Page
┌──
The strength of the national interest in the proper functioning of the securities exchanges hardly can be questioned. Ours is a credit economy, dependent upon the exchanges for the liquidity of its fixed assets and for the solvency of its financial institutions. This national interest is a factor which of necessity colors any judicial consideration of the implications of the commerce clause. As Holmes, J., writing for the court in Missouri v. Holland (252 U.S. 416, 433, 435), sustaining an act of Congress to carry out a treaty relating to the protection of migratory birds, said:

it is not lightly to be assumed that, in matters requiring national action, 'a power which must belong to and somewhere reside in every civilized government' is not to be found

Here a national interest of very nearly the first magnitude is involved

We see nothing in the Constitution that compels the Government to sit by while a food supply is cut off and the protectors of our forests and of our crops are destroyed. It is not sufficient to rely upon the States. The reliance is vain, and were it otherwise, the question is whether the United States is forbidden to act."

While the existence of a national problem does not prove the existence of a national power, it does at least provide a good place to begin the inquiry. In the same case from which we have just quoted and in answer to the contention that the Migratory Bird Act constituted an invasion of power reserved to the States by the tenth amendment, Mr. Justice Holmes said (at 434):

“We must consider what this country has become in deciding what that amendment has reserved."
└──
Information supplied
┌──
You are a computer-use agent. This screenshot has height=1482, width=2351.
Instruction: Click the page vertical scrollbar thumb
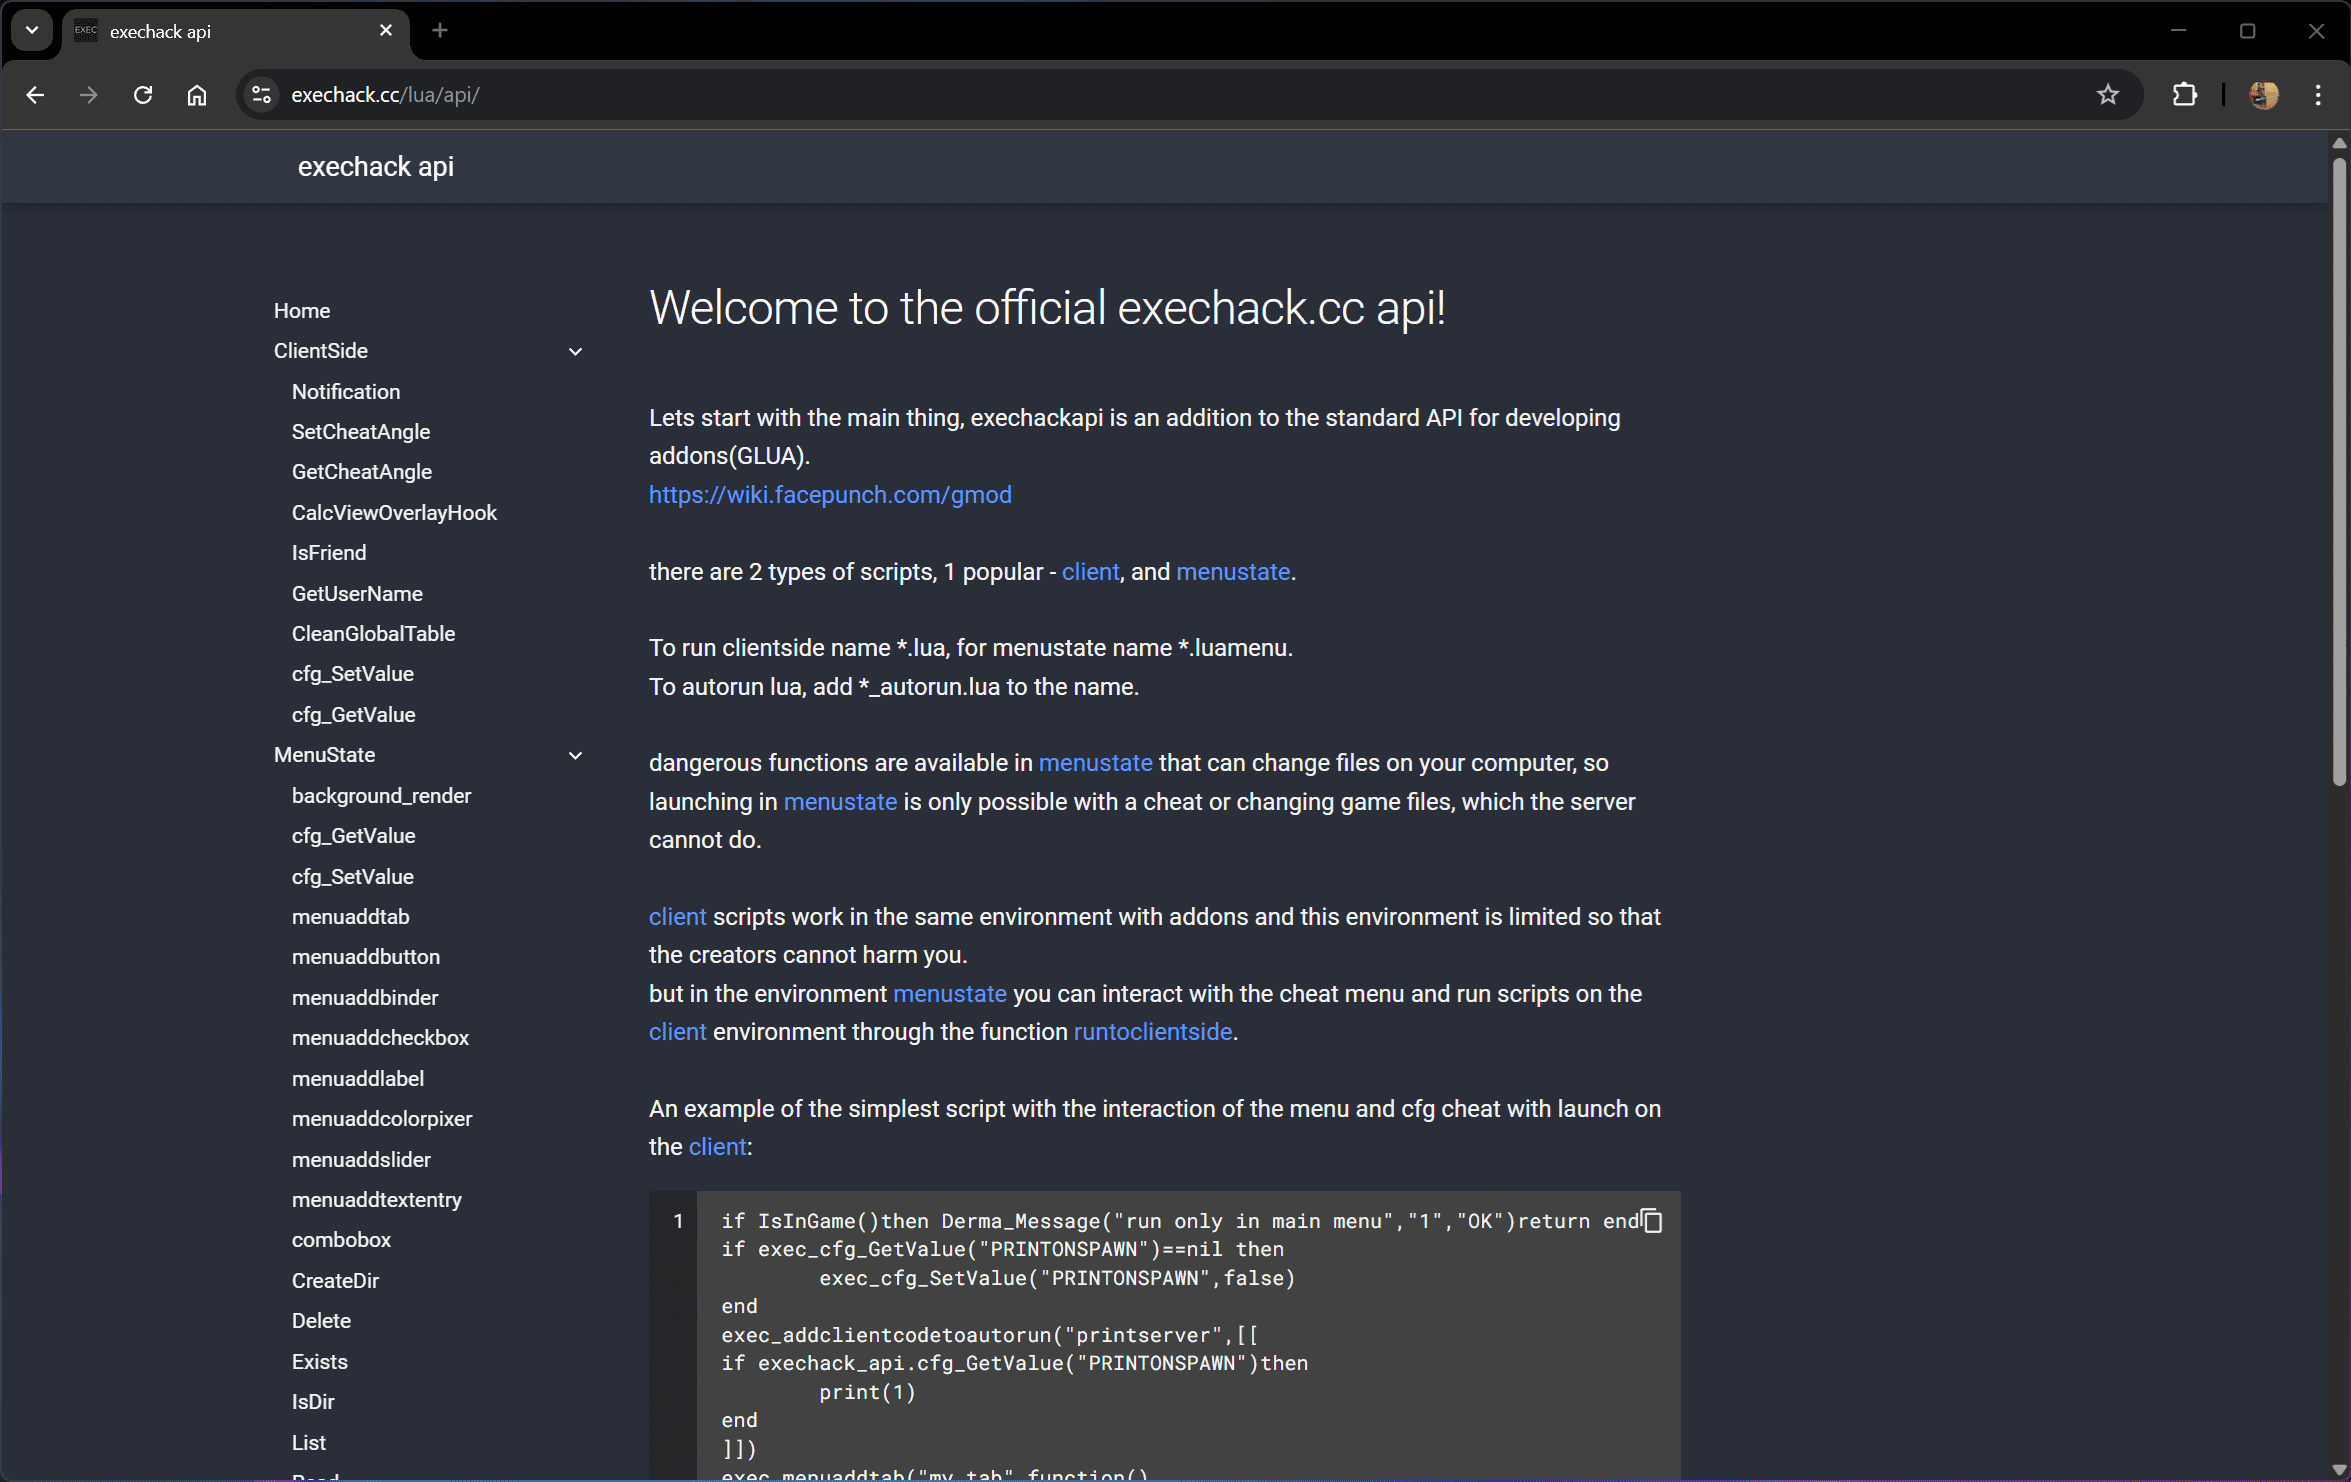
└──
Tasks to carry out
1. Translate this sentence from the legal passage on securities exchanges and the commerce clause into Spanish: "While the existence of a national problem does not prove the existence of a national power, it does at least provide a good place to begin the inquiry."
2. Continue the legal passage on securities exchanges and the commerce clause from its last sentence.

Per-task outputs
1. Aunque la existencia de un problema nacional no prueba la existencia de un poder nacional, sí ofrece al menos un buen punto de partida para la indagación.

2.
II The scope of the commerce clause is largely a question of fact.—That the scope of the commerce clause is commensurate with the national interests and that in proper circumstances Congress may control situations normally considered intrastate, is a doctrine announced by John Marshall more than a century ago. In discussing the power of Congress in Gibbons v. Ogden (9 Wheaton 1) he attempted to indicate something of its range by suggesting what it could not reach:

“The genius and character of the whole Government seem to be, that its action is to be applied to all the external concerns of the Nation, and to those internal concerns which affect the States generally; but not to those which are completely within a particular State, which do not affect other States, and with which it is not necessary to interfere, for the purpose of executing some of the general powers of the Government (at 195).”.

Thus was the matter put in 1824. And it should not be forgotten that this case, with its wide suggestion concerning the extent to which the delegated power over commerce may reach intrastate, came shortly after M'Culloch v. Maryland (4 Wheaton 316), with its doctrine of implied powers written into the theory of delegated powers, and constitutes part of Marshall's general development of constitutional interpretation. Under the affirmative implications of the words just quoted, it is permissible for Congress to regulate the internal concerns of a State if they affect other States and if it is necessary to interfere with them for the purpose of executing some of the general powers of the Nation.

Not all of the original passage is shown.